If gen Z’s nostalgia for Y2K culture has enabled a renaissance for low-rise jeans, the Strokes, and an obsession with the “heroin chic” body type, then it makes unfortunate sense that young celebrities would be smoking again. Not that some celebrities ever stopped – but they did their best to hide it. For decades, says Giles Harrison, a longtime paparazzo and founder of London Entertainment Group, celebrities have avoided the association. They have asked him for years to delete the photos he takes of them smoking. “They’ll say, ‘Use whatever you want, except for that,’” he said.

The New York Times reported that sales of cigarettes increased for the first time in 20 years in 2020. That may be alarming, but rates of smoking are still at historic lows: now, about 11% of adults are smokers, according to the CDC. Which is just as well, given that smoking is the No 1 cause of preventable death in the US. Perhaps it’s not relatability celebrities are striving for when they pose with cigarettes. Rather, they seem to enjoy the edginess of it.

While e-cigarette use rose a bit, from 4.9% in 2021 to 6% in 2022, visually, it may lack the star power of cigarettes. “I’m not sure if it ever looked cool to vape, but it definitely doesn’t look cool now,” Colyar said. Culturally, “vaping has entered its death phase. There’s just something about cigarettes.”

And doesn’t gen Z know it. “There’s something in the air, three years after the pandemic: things are grungier, edgier, sleazier,” said Colyar, who added that they’ve picked up a “really awful” habit themself: trying to smoke inside any club that will allow it – or at least turn a blind eye to it.

Tyler McCall, a writer and the former editor-in-chief of Fashionista, blames the boon in celebrities lighting up on the Ozempic craze. While the obesity drug reportedly curbs addictions like smoking and drinking, it has become most synonymous with weight loss, and fashion media has cited it as a reason for the return of “thin is in”. Since cigarettes have long been used to curb appetite and reduce hunger, McCall sees a connection.

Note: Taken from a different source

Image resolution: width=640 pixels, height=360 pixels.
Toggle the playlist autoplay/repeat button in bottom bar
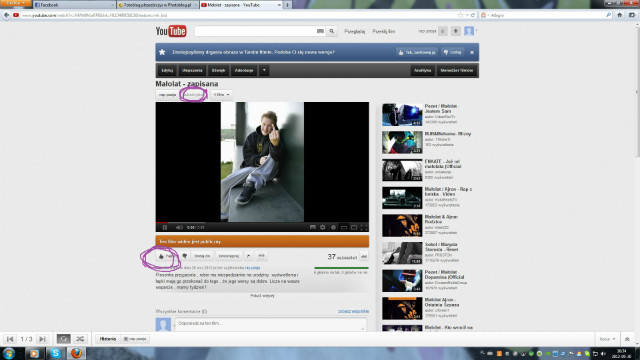point(63,339)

“I think the two trends are adjacent,” she said. “Before prescription drugs were widely accepted, a lot of stars stayed skinny on those classic cigs/Diet coke/coffee diets that traumatized so many of us millennials.”

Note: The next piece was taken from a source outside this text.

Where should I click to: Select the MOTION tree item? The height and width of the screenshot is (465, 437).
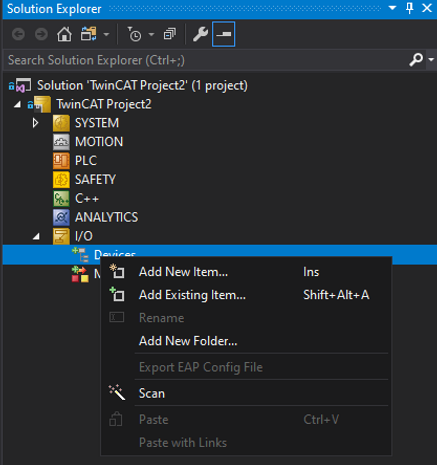pos(99,142)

Kirbie Johnson, a writer and host of the podcast Gloss Angeles, says: “I hate to even acknowledge it, but there’s something sexy about smoking a thin cigarette: the lips, the smoke, the way it sits between the fingers.” She suspects it is the culture of thin worship that makes cigarettes appealing to younger stars: “I’m not sure any of the aforementioned celebrities are doing it [to be sexy]. Seems like a means to an end in their case.”

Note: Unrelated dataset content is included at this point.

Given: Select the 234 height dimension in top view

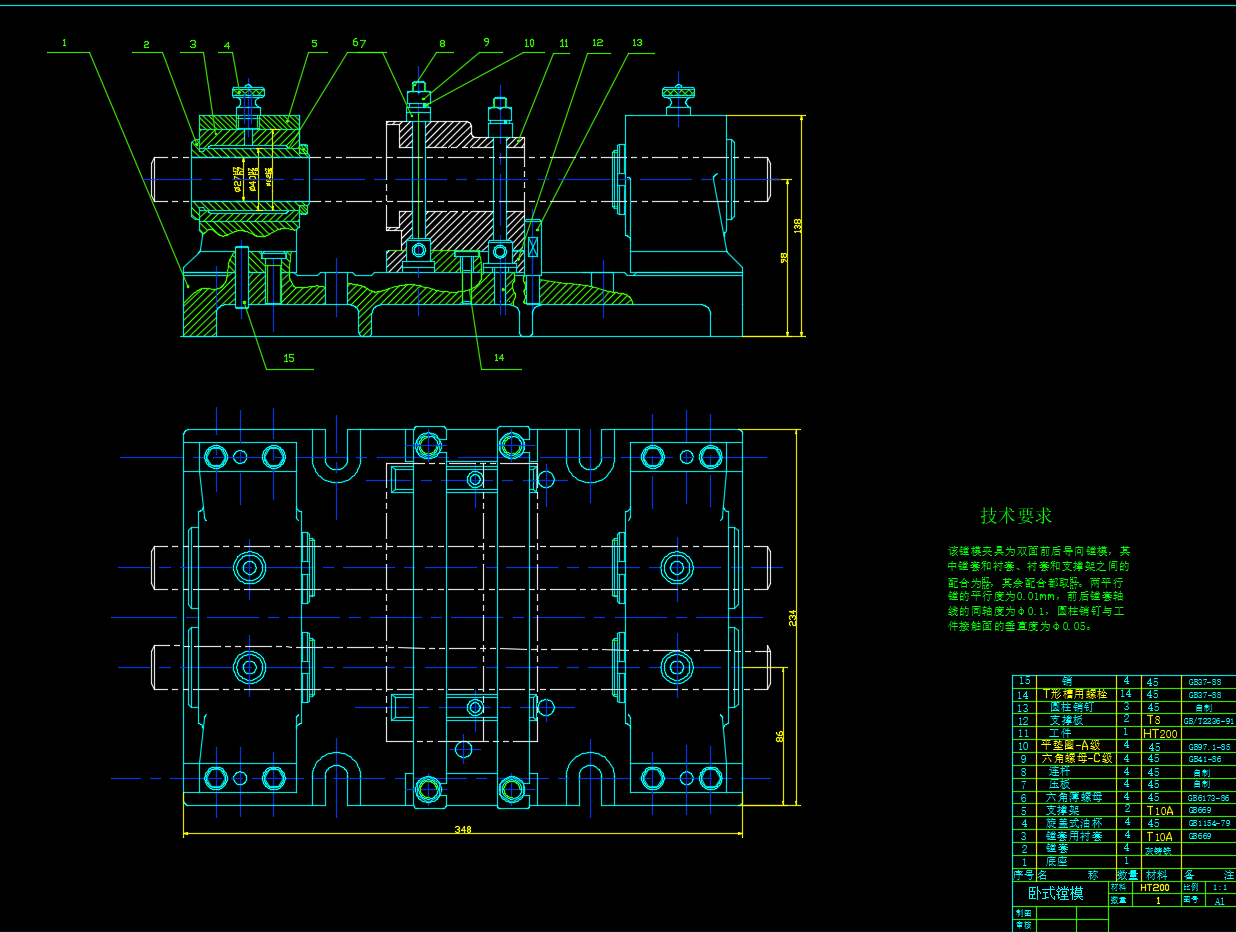Looking at the screenshot, I should click(793, 618).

If the pandemic made us a little more aware that we all have vices, that doesn’t mean celebrities are entirely off the hook for promoting smoking. After The Idol premiered last month, one of the main Twitter takeaways seemed to be just how much Lily-Rose Depp’s character Jocelyn smoked. In one scene that might even leave Humphrey Bogart coughing, she lights up while inside a sauna.

“Jocelyn has smoked like 5 cigarettes and we’re only 30 minutes into the first episode,” read one tweet. Of course this is a character fans were talking about, not Depp herself, but the chronically online can have a hard time separating the two.

Jenna Ortega’s smoke break also earned critiques from the internet – and one very important fan in particular. After the photos went viral, her mother, Natalie Ortega, posted a series of anti-smoking PSA memes to her Instagram page.

“That sort of says it all,” Colyar said. “At the end of the day, everyone knows that if they post a photo of themselves smoking, their mother will send them a message or post a snarky comment.”